Very often we are programmed to automatically be skeptical of anything that seems too good to be true. More often than not our instincts prove correct, but what happens when we are wrong? Could we have let a great deal go by? As a person we may or may not contemplate these consequences. If you are an elected official with responsibilities to others, you must.

What if I told you that you could replace the lighting, mechanical equipment, HVAC, etc., in buildings for no additional operating or capital cost to your yearly budget? Any funds you had already put away for the replacement of this equipment would be released for other capital expenses not involved in the project or to lessen the yearly expense necessary. Also, what if the state of Connecticut was giving a 1 percent discount on the interest rate due to this being an energy-savings project for the town of Westport?
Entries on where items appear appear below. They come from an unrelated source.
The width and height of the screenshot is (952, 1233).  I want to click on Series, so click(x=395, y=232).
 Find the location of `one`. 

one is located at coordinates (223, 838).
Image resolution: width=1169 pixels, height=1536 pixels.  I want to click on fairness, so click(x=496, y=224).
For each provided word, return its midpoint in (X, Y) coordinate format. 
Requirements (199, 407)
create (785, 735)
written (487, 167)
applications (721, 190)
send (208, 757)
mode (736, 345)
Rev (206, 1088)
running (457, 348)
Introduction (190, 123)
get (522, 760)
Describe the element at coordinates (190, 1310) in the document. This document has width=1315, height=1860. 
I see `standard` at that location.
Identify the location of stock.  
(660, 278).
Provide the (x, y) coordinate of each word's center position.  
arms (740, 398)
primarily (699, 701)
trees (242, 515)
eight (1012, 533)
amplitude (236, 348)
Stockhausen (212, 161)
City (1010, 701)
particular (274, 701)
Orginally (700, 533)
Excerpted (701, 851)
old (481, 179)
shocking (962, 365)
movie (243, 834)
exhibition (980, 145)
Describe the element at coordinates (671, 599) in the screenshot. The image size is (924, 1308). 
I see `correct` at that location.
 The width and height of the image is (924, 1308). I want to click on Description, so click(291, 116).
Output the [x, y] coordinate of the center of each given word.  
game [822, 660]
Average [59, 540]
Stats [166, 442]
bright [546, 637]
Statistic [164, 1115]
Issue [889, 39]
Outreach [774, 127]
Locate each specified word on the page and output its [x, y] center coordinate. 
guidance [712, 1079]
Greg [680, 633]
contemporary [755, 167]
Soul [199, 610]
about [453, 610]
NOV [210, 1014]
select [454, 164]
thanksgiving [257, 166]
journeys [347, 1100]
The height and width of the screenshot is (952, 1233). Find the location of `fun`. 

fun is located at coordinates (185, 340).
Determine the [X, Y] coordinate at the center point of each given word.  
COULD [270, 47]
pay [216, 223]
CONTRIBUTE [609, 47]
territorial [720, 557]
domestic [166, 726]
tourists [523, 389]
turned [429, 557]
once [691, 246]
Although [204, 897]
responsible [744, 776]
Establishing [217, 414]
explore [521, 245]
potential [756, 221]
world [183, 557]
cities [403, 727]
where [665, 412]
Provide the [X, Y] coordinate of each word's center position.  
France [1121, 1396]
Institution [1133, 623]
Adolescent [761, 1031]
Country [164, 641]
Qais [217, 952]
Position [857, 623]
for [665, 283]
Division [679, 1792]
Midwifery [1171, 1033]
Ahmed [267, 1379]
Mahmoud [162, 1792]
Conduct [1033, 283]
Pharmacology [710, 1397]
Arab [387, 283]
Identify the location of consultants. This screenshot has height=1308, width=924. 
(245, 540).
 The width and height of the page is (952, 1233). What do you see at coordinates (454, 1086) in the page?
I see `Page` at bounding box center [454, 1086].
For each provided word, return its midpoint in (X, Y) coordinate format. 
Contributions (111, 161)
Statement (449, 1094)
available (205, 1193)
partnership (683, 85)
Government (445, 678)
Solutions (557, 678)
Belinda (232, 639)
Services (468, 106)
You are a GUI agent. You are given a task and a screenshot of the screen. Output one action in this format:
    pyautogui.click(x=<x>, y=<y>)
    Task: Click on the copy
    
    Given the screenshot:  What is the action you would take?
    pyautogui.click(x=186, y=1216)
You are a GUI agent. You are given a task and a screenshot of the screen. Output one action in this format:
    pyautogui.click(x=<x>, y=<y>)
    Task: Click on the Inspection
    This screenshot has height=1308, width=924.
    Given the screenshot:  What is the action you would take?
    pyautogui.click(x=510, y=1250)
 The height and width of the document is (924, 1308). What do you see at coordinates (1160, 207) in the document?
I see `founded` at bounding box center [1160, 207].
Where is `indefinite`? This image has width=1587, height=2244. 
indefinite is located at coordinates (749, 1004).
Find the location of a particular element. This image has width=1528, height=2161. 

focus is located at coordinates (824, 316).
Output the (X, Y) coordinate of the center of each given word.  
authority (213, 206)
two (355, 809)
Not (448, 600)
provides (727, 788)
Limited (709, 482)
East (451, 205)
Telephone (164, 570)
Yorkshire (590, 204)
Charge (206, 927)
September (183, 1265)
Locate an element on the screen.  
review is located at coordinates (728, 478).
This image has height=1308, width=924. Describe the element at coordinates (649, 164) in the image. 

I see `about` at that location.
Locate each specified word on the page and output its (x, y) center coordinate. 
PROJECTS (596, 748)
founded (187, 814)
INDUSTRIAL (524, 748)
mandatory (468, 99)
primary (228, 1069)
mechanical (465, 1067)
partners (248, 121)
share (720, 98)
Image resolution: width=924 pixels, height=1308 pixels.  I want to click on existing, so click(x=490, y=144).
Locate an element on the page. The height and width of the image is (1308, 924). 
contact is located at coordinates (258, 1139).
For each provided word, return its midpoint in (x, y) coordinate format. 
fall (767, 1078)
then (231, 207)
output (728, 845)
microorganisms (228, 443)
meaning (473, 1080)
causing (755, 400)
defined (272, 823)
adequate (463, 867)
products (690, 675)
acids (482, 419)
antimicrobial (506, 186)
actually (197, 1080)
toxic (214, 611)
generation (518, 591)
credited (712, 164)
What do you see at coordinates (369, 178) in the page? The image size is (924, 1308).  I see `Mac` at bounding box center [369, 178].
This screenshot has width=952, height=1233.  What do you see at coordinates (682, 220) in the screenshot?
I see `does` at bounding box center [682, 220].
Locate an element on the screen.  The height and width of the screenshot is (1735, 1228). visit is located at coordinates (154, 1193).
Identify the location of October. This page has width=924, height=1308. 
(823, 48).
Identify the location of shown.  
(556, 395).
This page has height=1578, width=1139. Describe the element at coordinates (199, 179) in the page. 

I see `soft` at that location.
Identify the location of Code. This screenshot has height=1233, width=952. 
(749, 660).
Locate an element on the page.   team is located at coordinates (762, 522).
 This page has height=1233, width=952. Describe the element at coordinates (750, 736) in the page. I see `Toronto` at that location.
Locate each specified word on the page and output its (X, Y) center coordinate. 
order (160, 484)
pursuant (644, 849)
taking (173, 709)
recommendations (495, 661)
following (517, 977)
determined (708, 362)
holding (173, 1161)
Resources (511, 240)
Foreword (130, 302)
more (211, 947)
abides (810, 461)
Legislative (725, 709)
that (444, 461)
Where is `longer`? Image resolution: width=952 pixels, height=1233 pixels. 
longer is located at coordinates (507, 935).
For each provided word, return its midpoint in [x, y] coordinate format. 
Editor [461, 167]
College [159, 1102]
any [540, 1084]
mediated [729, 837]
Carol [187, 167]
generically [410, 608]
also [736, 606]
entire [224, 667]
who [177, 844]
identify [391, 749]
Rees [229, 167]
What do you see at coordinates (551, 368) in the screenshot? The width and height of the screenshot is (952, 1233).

This is what performance contracting is. Stamford, Danbury, Woodbridge and others have embraced this program and have saved millions of dollars in energy costs and performed capital replacements without using capital funding. Saving energy is good for the environment and replacing aging infrastructure systems is good for the school and town facilities, thus capital budgets for no more than the current average cost of energy they were paying yearly.

The project involves financing over 13 to 15 years. Any capital item covered by the project will be replaced and paid for by the energy savings yielded over the current energy costs. If the base cost of energy goes up you pay more, as you would have with the old equipment installed anyway (much more with old equipment). If the cost of energy goes down, you pay less. Audits by independent third parties verify the actual savings. If you web search energy saving performance contracts you can find out more.

Currently, the town of Westport is considering such an endeavor. The Board of Finance is considering whether to proceed with the program. As a citizen you are entitled to your opinion. If you want the town to be greener and to save capital dollars or not, then you should be heard. One usually does not go to the BOF to save money. I do not see why they would say “no” to saving town funds, and streamlining capital projects at the same time.